## BEGIN Material for this exercise

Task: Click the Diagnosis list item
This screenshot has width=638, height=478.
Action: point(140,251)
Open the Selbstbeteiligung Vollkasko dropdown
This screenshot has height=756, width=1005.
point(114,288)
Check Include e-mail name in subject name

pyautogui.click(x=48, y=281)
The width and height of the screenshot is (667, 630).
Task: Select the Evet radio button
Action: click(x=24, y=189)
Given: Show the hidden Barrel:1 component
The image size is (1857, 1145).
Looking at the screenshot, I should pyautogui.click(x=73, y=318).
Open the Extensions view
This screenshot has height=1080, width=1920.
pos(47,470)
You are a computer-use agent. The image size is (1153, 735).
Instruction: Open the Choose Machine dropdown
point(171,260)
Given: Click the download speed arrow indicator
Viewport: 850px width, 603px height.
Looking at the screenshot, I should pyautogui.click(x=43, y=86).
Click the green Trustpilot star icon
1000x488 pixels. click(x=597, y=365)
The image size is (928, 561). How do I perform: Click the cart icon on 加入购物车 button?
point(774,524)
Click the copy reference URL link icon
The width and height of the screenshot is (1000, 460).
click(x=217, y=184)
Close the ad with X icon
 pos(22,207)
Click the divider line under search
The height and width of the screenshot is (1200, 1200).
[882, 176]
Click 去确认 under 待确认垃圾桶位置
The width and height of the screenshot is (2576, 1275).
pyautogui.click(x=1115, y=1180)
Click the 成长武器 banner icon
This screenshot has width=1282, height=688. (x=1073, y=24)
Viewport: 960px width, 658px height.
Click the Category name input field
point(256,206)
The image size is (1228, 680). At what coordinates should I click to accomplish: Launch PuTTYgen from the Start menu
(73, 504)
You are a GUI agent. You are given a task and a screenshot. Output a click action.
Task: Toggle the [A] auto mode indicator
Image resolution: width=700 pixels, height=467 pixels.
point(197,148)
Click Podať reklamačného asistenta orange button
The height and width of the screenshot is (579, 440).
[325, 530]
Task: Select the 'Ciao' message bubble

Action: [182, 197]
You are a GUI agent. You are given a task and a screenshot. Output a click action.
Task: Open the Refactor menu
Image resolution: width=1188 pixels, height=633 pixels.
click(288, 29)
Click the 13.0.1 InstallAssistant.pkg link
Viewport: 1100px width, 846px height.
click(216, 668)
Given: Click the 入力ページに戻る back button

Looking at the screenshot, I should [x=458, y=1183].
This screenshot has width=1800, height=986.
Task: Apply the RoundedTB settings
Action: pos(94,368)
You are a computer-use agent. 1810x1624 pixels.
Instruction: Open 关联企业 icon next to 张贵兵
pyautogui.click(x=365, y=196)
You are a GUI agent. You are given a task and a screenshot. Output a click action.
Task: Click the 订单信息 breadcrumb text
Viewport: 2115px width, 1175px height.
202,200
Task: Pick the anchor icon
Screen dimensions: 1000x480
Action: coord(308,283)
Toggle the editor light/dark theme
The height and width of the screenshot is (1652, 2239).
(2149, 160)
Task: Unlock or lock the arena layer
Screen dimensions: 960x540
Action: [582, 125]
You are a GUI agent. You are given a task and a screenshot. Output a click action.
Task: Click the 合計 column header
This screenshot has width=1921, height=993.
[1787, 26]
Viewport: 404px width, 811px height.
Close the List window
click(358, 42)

## END Material for this exercise

• Directions
Scale the rows in the stretch from the line containing "You are a computer-use agent. 1810x1624" through the line containing "Action: coord(308,283)", writing out every line again with the requests included. Multiply each click coordinate in the answers by 1.7 and round to whole numbers, with halves rounded up.

• Written solution
You are a computer-use agent. 1810x1624 pixels.
Instruction: Open 关联企业 icon next to 张贵兵
pyautogui.click(x=621, y=333)
You are a GUI agent. You are given a task and a screenshot. Output a click action.
Task: Click the 订单信息 breadcrumb text
Viewport: 2115px width, 1175px height.
343,340
Task: Pick the anchor icon
Screen dimensions: 1000x480
Action: coord(524,481)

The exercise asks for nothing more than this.